Since coming to office last year, there has been a visible duality about the Narendra Modi government. This is the difference between foreign policy and economic management. In the first, it is clearly Modi who is driving the process, willing to take risks and to brave criticism from the usual talking heads. Under the hyper-cautious Manmohan Singh, relations with Bangladesh, Pakistan, Nepal, the Maldives and Sri Lanka worsened, while today, each is not merely on the mend, but significantly better. Even Pakistan has altered its approach, such that there is finally some expectation that the men in khaki will accept that only good relations with India can rescue their country from the abyss into which adventurous policies have pushed it. Regrettably, it is now Turkey, which is following the same course as has been adopted since the time General Zia-ul-Haq took over as the Chief Martial Law Administrator, and it is a certainty that a country seeking to be fully European will, in coming years, follow the same dismal trajectory of India’s western neighbour, only worse. Turkey is headed towards the same civil war which Recip Tayyip Erdogan has fuelled in Syria, as well as the societal chaos of Iraq because of its involvement in ethnic and sectarian divisions within the Arab world. Should Pakistan follow the policy of Bangladesh and follow a policy of partnership, rather than hostility with India, its economy would once again cross into the high growth range that was the norm till Zia took office.
These days, even cartoonists in major global publications add Narendra Modi to their images while sketching the major global players. The Prime Minister of India figures along with such fixtures as Barack Obama, Xi Jinping and Angela Merkel, in a sign that India under Modi has been accepted as part of the High Table of international diplomacy in a way not seen since the days of Jawaharlal Nehru. Chronic Modi-baiters (or closet Modi-haters) may dismiss as theatre his NRI excursions, but it cannot be denied that since 26 May 2014, whether in the US or in China, in Japan or in the UK, there is a buzz and a momentum around India that can translate into huge investments of capital, but only provided the economic part of the Modi agenda exhibit the same drive and innovative spirit that the foreign policy component shows in such profusion. Although North Block babus claim otherwise, to those outside the portals of government, the last two budgets have seemed more Manmohanish than Modi-fied. Narasimha Rao pushed through a raft of reforms during the first hundred days of his term, although Finance Minister Manmohan Singh diluted the effect by ensuring lower taxes on imports and on foreign companies while keeping rates high for domestic taxpayers and industry. Manmohan Singh, in common with the babus of North Block, has an intense dislike of alleviating the pain felt by Indian taxpayers, and this bias was visible in each of his budgets, as well as in those presented during his ten years as Prime Minister. It was only Narasimha Rao’s command that taxpayers should be treated “gently and fairly” that ensured that he did not enter upon the regressive “Police Constable” approach of P. Chidambaram, who, in the guise of going after unaccounted income, instituted a reign of terror that has resulted in tens of thousands of India’s most productive prospective entrepreneurs migrating to Singapore and other offshore locations, rather than continue in a location where they were harassed as criminals for the crime of running successful enterprises which challenged international competitors.
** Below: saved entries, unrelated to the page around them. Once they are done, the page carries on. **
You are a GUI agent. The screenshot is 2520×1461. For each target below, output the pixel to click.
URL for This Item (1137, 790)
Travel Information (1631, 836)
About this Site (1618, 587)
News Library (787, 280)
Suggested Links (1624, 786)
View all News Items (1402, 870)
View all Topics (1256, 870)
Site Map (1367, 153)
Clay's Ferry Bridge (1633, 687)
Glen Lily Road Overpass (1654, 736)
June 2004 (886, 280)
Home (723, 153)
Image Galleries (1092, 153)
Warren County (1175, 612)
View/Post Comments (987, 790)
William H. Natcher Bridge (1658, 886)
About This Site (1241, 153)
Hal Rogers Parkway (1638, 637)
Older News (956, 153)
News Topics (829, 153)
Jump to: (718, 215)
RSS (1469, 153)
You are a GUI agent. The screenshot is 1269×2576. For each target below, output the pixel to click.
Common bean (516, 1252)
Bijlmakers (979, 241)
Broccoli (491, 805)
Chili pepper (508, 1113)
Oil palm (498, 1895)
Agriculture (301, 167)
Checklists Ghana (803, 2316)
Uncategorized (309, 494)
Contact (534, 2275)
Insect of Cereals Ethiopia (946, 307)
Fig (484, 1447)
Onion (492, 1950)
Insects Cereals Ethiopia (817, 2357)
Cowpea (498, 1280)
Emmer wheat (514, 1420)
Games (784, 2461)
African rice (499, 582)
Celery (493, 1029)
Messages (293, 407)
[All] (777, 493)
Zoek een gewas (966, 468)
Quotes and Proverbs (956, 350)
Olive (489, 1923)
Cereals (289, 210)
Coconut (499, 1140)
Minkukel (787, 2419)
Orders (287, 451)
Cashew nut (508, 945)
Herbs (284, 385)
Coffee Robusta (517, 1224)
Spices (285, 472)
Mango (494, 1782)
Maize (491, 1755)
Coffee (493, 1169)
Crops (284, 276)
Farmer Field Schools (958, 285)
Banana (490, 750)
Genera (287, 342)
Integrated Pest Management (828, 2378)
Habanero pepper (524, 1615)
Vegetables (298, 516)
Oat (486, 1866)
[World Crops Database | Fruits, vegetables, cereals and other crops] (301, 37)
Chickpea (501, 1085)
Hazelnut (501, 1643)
It was this columnist who first described Narendra Modi (during his visit to China as Chief Minister of Gujarat) as India’s answer to Deng Xiaoping. From almost the start of his ascension to leadership in the PRC, Deng ensured a rate of growth double that of India’s in the present. Those who complacently — even boastfully — talk of the current 7% growth rate as proof of excellence need to know that the Modi Standard mandates double digit growth, and that anything below that is simply not enough. For this to happen, what is needed is to eliminate a boatload of restrictions created only for the purpose of extracting bribes, and which collectively make India a country where only masochists enjoy setting up a business. Taxes need to be reduced, so that the economy can expand and thereby fill coffers in a more plentiful way than higher imposts on an inadequately rising base of services and manufacturing. And as for black money, Deng’s words (“it does not matter if a cat is black or white, so long as it catches mice”) need to be remembered in a context where the generation of black money remains high, but its expenditure on taxed items is falling rather than rising.
Raghuram Rajan and Arvind Subramanian clearly believe that within a year, all of India will embrace credit cards in place of cash, preferably those originating in the US.
Certainly, innovations such as the Jan Dhan Yojana will speed up the role of banks and credit cards, but in the meantime, the domestic consumption vital for job creation should not be stifled by edicts such as making PAN cards compulsory for a range of transactions in a country where less than a tenth of the population have these bits of plastic.
Just as he has so visibly shown in the field of foreign policy, Narendra Modi needs to take command of economic policy away from the babus of North Block into his own hands and his own genius. The next budget needs to reflect the reality of economic life in India, not the US, for a failure to do so would cast a shadow over expectations of performance for the remaining three years of the BJP’s term in office.
Fiscal consolidation can only happen in a climate where growth becomes the driver of policy, and for this to happen, Prime Minister Modi needs to imprint his personal stamp on economic policy the way he has in foreign affairs.